Tighter multipole-based integral estimates and parallel implementation of linear-scaling AO–MP2 theory

Abstract

Within an atomic-orbital-based (AO-based) formulation of second-order Møller–Plesset perturbation theory (MP2), we present a novel screening procedure which allows us to preselect numerically significant two-electron integrals more efficiently, especially for large basis sets. The screening is based on our recently introduced multipole-based integral estimates (MBIE) method [J. Chem. Phys., 2005, 123, 184102], that allows to exploit the 1/R⁴ or 1/R⁶ coupling between electronic charge distributions in transformed integral products within AO–MP2. In this way, linear scaling is attained with fully-controlled numerical accuracy.
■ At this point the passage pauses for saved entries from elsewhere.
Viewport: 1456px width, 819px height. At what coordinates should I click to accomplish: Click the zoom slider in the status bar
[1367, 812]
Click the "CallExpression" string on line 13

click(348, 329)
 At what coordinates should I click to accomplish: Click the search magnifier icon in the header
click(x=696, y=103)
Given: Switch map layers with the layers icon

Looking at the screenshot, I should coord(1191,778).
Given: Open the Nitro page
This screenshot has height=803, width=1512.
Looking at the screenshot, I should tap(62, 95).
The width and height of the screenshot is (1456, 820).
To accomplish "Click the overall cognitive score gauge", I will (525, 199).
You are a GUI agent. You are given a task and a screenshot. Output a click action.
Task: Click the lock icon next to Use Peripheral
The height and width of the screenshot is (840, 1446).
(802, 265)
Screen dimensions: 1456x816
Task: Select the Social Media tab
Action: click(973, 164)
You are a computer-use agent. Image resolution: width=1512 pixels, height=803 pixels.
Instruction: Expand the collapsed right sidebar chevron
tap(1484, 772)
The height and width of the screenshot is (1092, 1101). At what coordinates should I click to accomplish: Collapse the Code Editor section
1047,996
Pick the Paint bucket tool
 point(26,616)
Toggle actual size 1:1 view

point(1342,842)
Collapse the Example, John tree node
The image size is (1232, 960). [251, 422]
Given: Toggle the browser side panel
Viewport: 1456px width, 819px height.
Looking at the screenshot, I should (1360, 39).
Furthermore, a parallel implementation of our linear-scaling AO–MP2 method is described, which also allows us to perform calculations with larger basis sets. First calculations reveal that for e.g. linear alkanes the scaling of the number of required transformed integral products is almost equal for 6-31G* and cc-pVTZ basis sets. Using the improved MBIE screening, the largest parallel calculation was performed for a ribozyme fragment consisting of 497 atoms and 5697 basis functions, while our largest AO–MP2 calculation was performed for a stacked DNA system (16 base pairs) comprising 1052 atoms and 10 674 basis functions on a single processor.